11 June 2018

My research, part III

So now you know the two different formalisms I’ve worked with. Here I’m rambling a bit about various connections between them, or really anything that pops up in my mind.

Automatic

The GF grammarian (or an informant) had to come up with phenomena to test, and trees that capture those phenomena. Now both steps are fully automated: the grammarian only needs to input a function or category, and the system outputs a minimal and representative set of sentences. Humans are still needed to read and evaluate the example sentences, as well as write the grammars in the first place. I am an active user of this system, and so happy of its existence that I don’t really need a degree to be happier. There are even external users who are not me, which after 30 years of existing and 10+ years of programming feels pretty amazing.

On the CG side, I have also automated a task, but I’m not sure if it’s a task people were doing widely. Sure, CG grammarians evaluate their grammars—I’ve seen in practice people applying their rules to a corpus, and reading through output and judging if it’s fine. But the kind of systematic, “do some of these rules prevent others from applying” seems to not have been a common activity. Automatic reordering has been a thing, but with a black-box machine learning rather than formal methods such as SAT-solvers.

--*--

# Exercise tasks:
1) Answer these questions about the research post:
(a) What does the GF grammarian need to input to the automated system?
(b) Which two tasks does the post say still need humans?
(c) What kind of method did automatic reordering of CG rules use, according to the post?
2) Carry on writing the research post from its last sentence.
The material after this text comes from a different source.

# Stored rows:

--*--

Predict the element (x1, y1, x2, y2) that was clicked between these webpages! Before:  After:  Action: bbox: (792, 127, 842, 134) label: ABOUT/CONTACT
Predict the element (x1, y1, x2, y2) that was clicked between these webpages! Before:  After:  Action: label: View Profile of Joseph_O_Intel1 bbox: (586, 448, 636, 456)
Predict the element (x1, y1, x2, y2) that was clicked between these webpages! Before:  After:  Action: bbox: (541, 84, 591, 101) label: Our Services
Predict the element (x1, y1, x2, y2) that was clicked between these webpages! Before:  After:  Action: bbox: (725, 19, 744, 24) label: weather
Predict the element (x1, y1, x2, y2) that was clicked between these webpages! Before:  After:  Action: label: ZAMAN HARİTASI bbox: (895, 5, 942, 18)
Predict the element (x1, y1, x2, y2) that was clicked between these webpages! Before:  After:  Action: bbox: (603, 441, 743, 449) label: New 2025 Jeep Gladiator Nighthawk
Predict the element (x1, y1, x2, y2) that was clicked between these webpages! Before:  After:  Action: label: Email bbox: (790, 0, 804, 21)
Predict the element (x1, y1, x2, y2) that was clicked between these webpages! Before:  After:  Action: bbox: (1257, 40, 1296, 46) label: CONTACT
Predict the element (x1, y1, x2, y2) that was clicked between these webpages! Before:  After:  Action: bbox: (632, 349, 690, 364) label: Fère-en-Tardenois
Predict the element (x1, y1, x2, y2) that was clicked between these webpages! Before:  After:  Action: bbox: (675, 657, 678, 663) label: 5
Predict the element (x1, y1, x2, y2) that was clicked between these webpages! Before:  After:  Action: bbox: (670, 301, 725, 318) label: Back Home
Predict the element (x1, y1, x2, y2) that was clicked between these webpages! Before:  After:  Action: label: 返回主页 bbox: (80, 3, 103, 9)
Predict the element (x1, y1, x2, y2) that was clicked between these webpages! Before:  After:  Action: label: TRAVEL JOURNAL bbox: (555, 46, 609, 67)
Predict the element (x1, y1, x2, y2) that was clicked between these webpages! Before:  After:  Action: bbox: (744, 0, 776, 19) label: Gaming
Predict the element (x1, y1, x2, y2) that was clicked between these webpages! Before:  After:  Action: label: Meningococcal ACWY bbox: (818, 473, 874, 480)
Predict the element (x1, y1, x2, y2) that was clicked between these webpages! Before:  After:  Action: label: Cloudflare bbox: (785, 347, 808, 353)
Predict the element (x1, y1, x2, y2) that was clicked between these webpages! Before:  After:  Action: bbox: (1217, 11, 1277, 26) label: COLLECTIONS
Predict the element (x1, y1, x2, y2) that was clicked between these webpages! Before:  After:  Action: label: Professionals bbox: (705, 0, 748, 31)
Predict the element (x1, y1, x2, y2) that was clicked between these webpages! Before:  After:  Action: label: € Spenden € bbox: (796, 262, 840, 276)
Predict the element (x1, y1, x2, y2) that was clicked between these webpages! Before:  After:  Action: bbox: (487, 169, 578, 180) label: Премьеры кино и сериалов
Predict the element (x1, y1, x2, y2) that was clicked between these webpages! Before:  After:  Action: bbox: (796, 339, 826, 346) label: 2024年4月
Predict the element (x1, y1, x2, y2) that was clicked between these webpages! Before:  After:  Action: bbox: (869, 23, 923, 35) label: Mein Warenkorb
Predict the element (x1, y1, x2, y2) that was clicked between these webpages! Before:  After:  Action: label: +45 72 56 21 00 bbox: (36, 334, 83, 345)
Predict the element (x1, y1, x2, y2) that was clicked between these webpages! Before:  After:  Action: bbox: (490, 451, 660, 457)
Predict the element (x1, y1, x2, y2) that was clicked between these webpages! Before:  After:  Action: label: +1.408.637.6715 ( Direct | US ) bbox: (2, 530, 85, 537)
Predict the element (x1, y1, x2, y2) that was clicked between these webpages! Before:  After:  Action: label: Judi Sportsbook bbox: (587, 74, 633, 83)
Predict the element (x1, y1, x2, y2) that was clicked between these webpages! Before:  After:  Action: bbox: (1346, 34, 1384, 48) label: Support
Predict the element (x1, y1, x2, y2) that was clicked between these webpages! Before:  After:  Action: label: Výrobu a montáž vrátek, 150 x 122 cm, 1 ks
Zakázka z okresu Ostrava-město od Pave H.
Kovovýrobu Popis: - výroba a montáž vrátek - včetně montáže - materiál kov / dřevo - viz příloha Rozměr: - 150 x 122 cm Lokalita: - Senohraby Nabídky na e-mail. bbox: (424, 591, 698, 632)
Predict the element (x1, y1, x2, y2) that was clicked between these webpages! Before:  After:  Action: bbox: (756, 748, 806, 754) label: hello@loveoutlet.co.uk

--*--

# Answers provided:
1)
(a) A function or category.
(b) Reading and evaluating the example sentences, and writing the grammars in the first place.
(c) Black-box machine learning, not formal methods such as SAT-solvers.

2)
What I’m saying is that my CG tools haven’t had any adoption. In a sense this is not surprising—I was never a CG writer myself, and the starting point was honestly just “SAT is cool, let’s find a problem”. The SAT-encoding itself works as a parallel CG engine, meaning that it would complain even well-ordered sequences of rules, if they “contradict” each other. Our first version was not of much practical use, but I could make smug remarks like quoting Fred Karlsson (1995, page 11):

More generally, the formalism should be such that individual constraints are unordered and maximally independent of each other. These properties facilitate incremental adding of new constraints to the grammar, especially to a large one.

I don’t know if anyone had bothered to actually try to execute a full existing CG grammar in parallel after this was written. But I made that remark already in my licentiate thesis, so let’s move on.

So, the initial parallel SAT-encoding was not much use neither for writing new CG rules nor executing or testing old CG rules. Thus we made a second one, with added state. This turned out to be more useful: the conflicts it reports are actually conflicts in an actually execution order. I’m still hopeful that people may have liked it if I had made it easier for them—the tool is written in Haskell (which made the only potential user who tried to install it to joke about the relevant xkcd), and it’s not integrated to any existing workflow.

Systematic

I don’t know about you but “automatic systematic” just makes me think of this.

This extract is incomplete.